6) It is not clear exactly which 'allosteric binding model' is used in this study – standard Graphpad model? Is this the Hall model or more comprehensive model? This should be specified. Also, the authors discuss 'allosteric efficacy' and this is confusing since this implies beta effects from the allosteric functional model whereas it appears only alpha effects where measured – alpha is only part of the story as beta effects can increase or decrease ternary and quaternary complex production. In this regard, the authors need to specify why only affinity measurements should reflect everything there might be to know about the quality of the active state ensemble.

This refers to data in Figure 5D reported using the standard GraphPad model, so we agree we are only measuring alpha effects. This is now specified in the first paragraph of the subsection “Allosteric modulation of µ-OR in rHDL by small-molecule PAMs”. We used the term “allosteric efficacy” as a general term to describe the enhancement of any agonist-dependent parameter. We have replaced the words allosteric efficacy in the second paragraph of the subsection “Allosteric modulation of µ-OR in rHDL by small-molecule PAMs” and removed these words from the section heading.
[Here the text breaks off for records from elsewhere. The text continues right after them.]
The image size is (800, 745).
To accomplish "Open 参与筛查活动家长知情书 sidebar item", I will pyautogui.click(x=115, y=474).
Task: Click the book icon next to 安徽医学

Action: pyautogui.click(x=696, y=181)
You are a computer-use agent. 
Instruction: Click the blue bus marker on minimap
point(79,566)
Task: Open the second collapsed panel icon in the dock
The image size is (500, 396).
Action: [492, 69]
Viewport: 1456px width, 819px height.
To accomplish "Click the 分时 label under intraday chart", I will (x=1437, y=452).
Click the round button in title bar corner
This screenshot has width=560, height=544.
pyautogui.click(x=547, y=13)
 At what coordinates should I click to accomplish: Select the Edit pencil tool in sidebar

7) In general, more discussion of when only G protein alpha effects reflect total opioid agonist efficacy would make this a stronger paper.

Much of the study uses Nb39 but we do show that this also applies to heterotrimeric Gabg proteins. For each Gα activated there is one Gβγ subunit so that the rank order of efficacy for measures downstream of heterotrimeric G protein should not change. However, we agree we are only measuring Gα effects and this is a limitation when considering all of the downstream processes that could involve Gα and Gβγ (e.g. Adenylate cyclase for Gα; GIRK for Gβγ) with different efficacy requirements. On the other hand, the method is a way to directly compare efficacy of the opioid molecules not the many different cascades that can happen downstream of the receptor. A comment has been added to the fifth paragraph of the Discussion.